QUOTED TEXT:
In a landmark ruling, a Johannesburg court has barred the unjustified display of South Africa’s apartheid-era national flag, saying such gestures amounted to “hate speech” and “harassment”.

Judge Phineas Mojapelo said in Johannesburg that any gratuitous display of the old flag was “racist and discriminatory”.

“It demonstrates a clear intention to be hurtful, to be harmful and incite harm and it in fact promotes and propagates hatred against black people… it constitutes hate speech”.

The ruling followed a petition to the court by the Nelson Mandela Foundation Trust after the flag was displayed in October 2017 by white South Africans protesting at the murders of white farmers.

The judge said those who publicly displayed the flag “wish to remind black people of the oppression, humiliation, indignity, demonisation that they moved away from and do not wish to relive.”

The former flag was used from 1928 until 1994 by the Union of South Africa, then a British dominion, and by the Republic of South Africa that succeeded it.

PROVIDED INFORMATION:
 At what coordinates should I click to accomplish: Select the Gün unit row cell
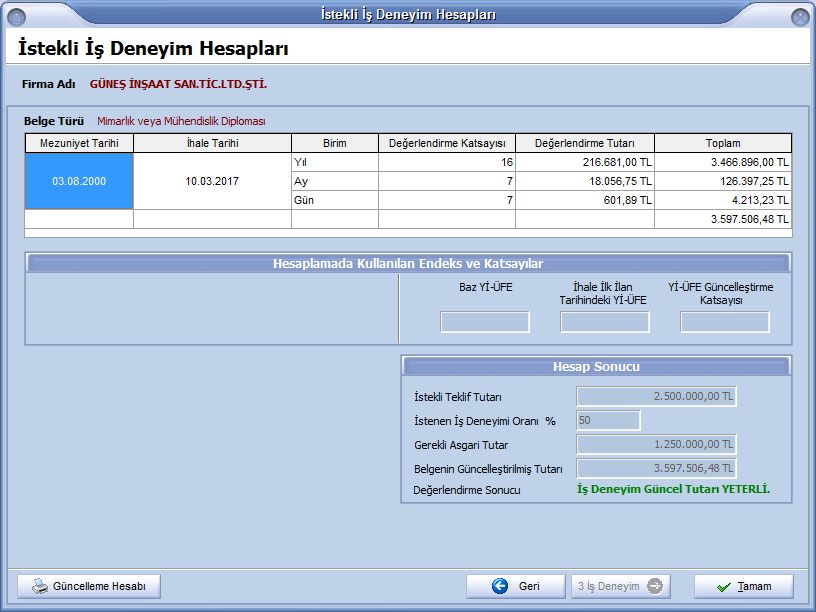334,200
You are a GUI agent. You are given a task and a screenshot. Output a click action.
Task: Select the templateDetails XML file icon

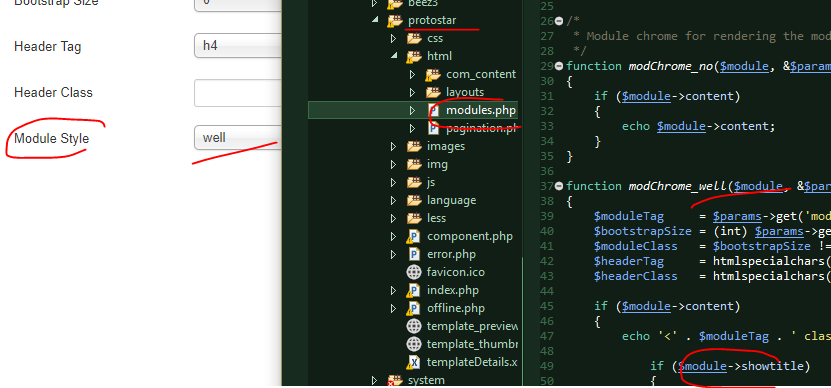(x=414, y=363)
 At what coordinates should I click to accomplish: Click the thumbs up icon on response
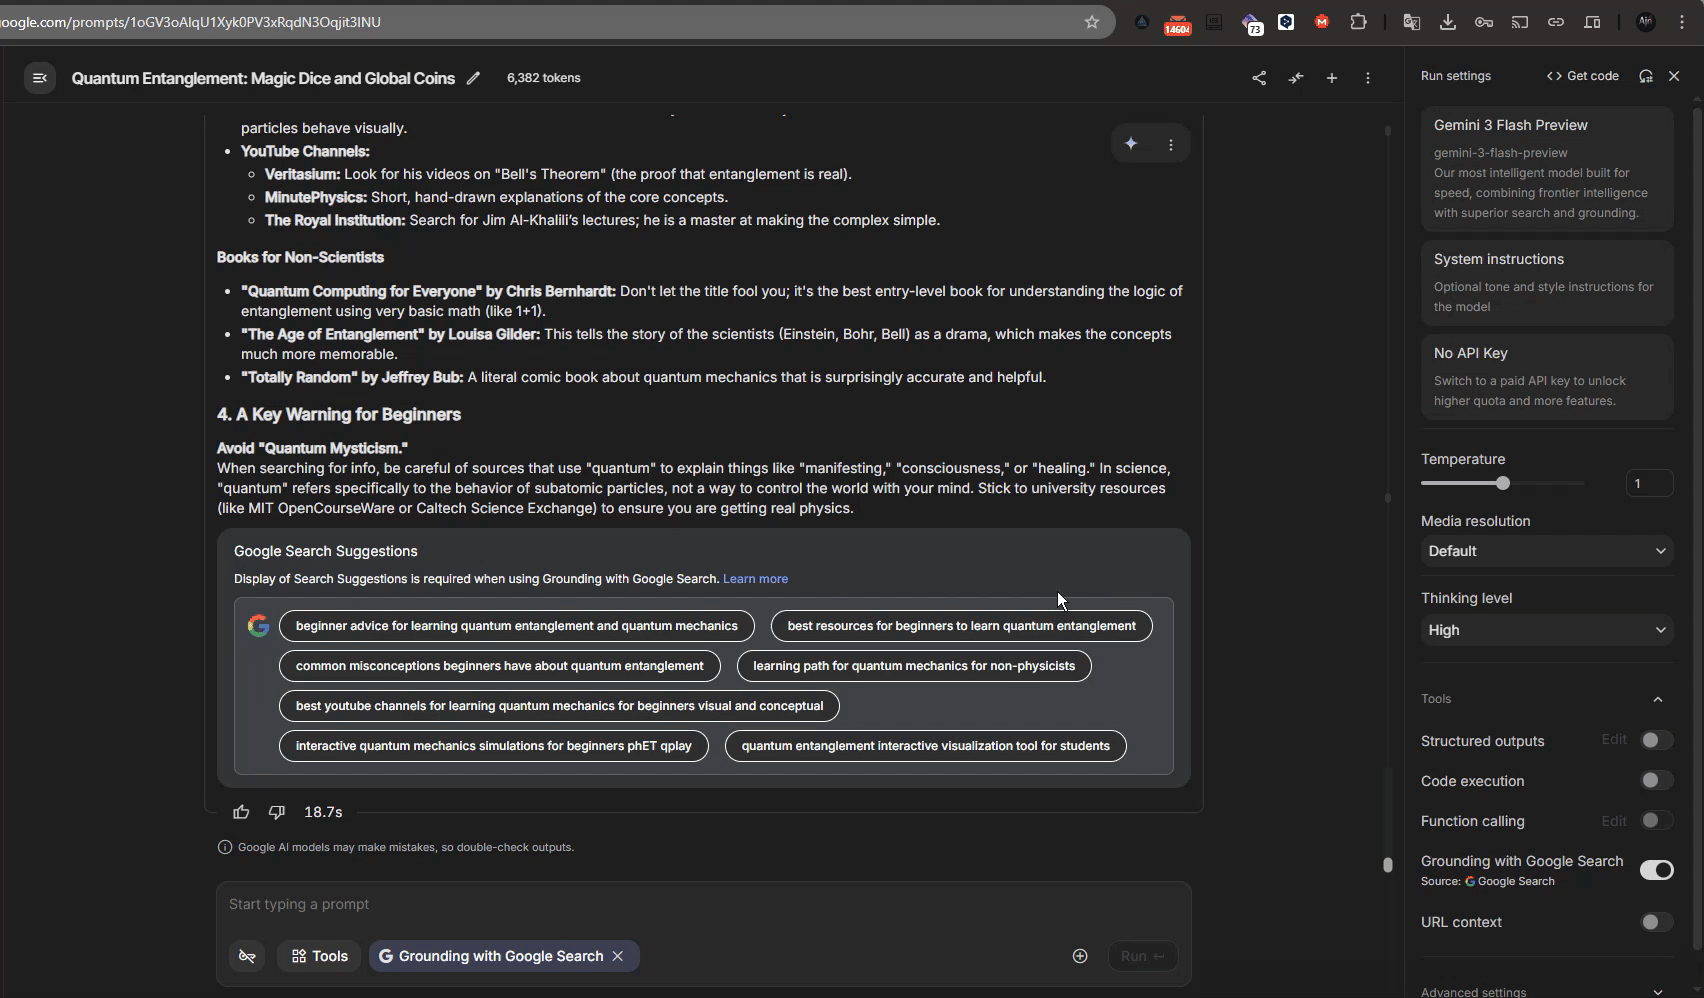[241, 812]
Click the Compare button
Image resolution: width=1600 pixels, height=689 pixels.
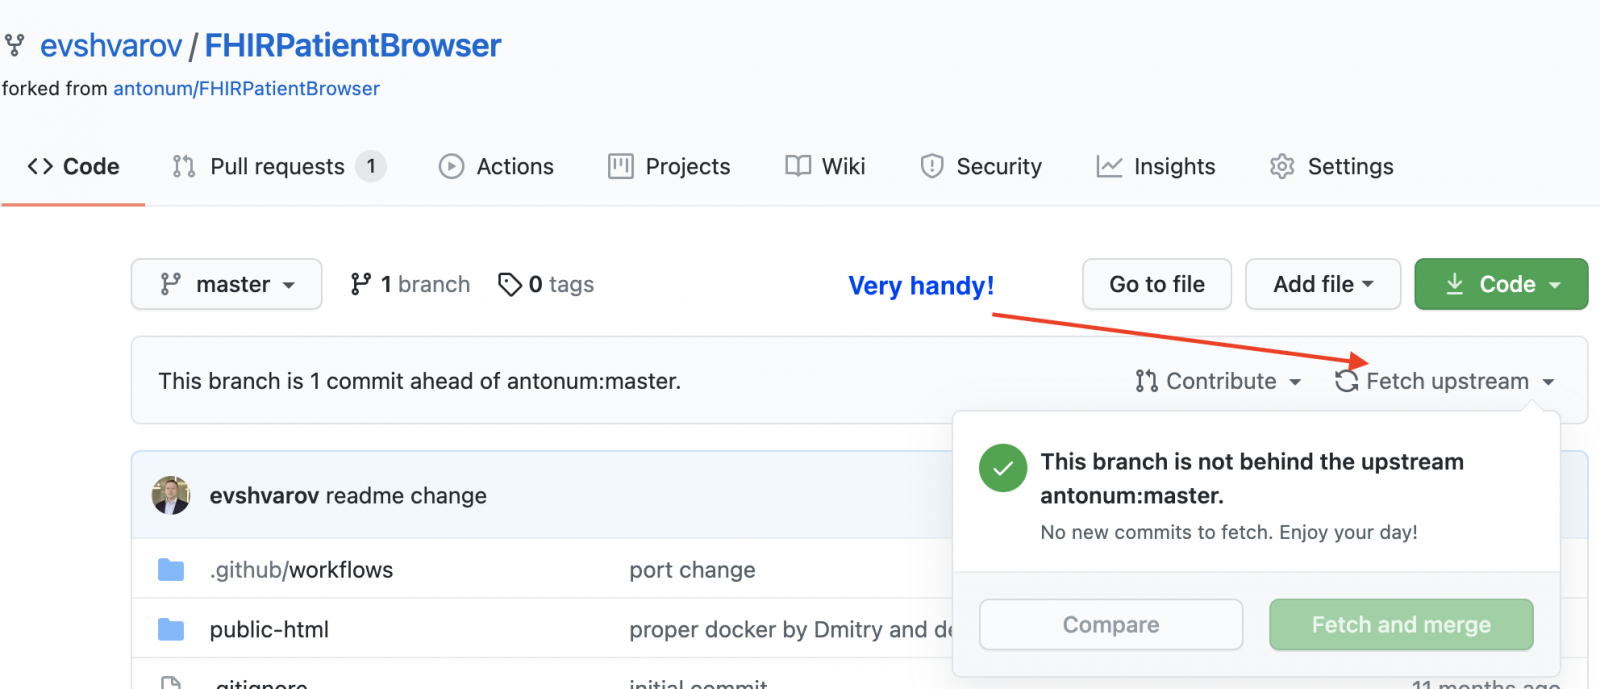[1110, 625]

TASK LIST:
• 1. Transcribe the stretch of the article on the apartheid-era flag ruling from "Judge Phineas Mojapelo" through "that succeeded it.".
• 2. Continue the article about the Johannesburg court ruling on South Africa's old flag, starting after its last sentence.

ANSWERS TO THE EXERCISES:
• 1.
Judge Phineas Mojapelo said in Johannesburg that any gratuitous display of the old flag was “racist and discriminatory”.

“It demonstrates a clear intention to be hurtful, to be harmful and incite harm and it in fact promotes and propagates hatred against black people… it constitutes hate speech”.

The ruling followed a petition to the court by the Nelson Mandela Foundation Trust after the flag was displayed in October 2017 by white South Africans protesting at the murders of white farmers.

The judge said those who publicly displayed the flag “wish to remind black people of the oppression, humiliation, indignity, demonisation that they moved away from and do not wish to relive.”

The former flag was used from 1928 until 1994 by the Union of South Africa, then a British dominion, and by the Republic of South Africa that succeeded it.

• 2.
It comprised three stripes of orange, white and blue with three small flags at its centre — the emblems of the Orange Free State, Britain and the South African Republic.

Intertwined with the white-minority regime, it was widely known as the “apartheid flag” before being dumped in 1994 with the advent of democracy and its replacement by a multicolour flag.

Mojapelo, a high court judge presiding over what is called an equality court, said the prohibition was not a blanket ban.

The flag could be displayed for academic or artistic purposes in the public interest, he said.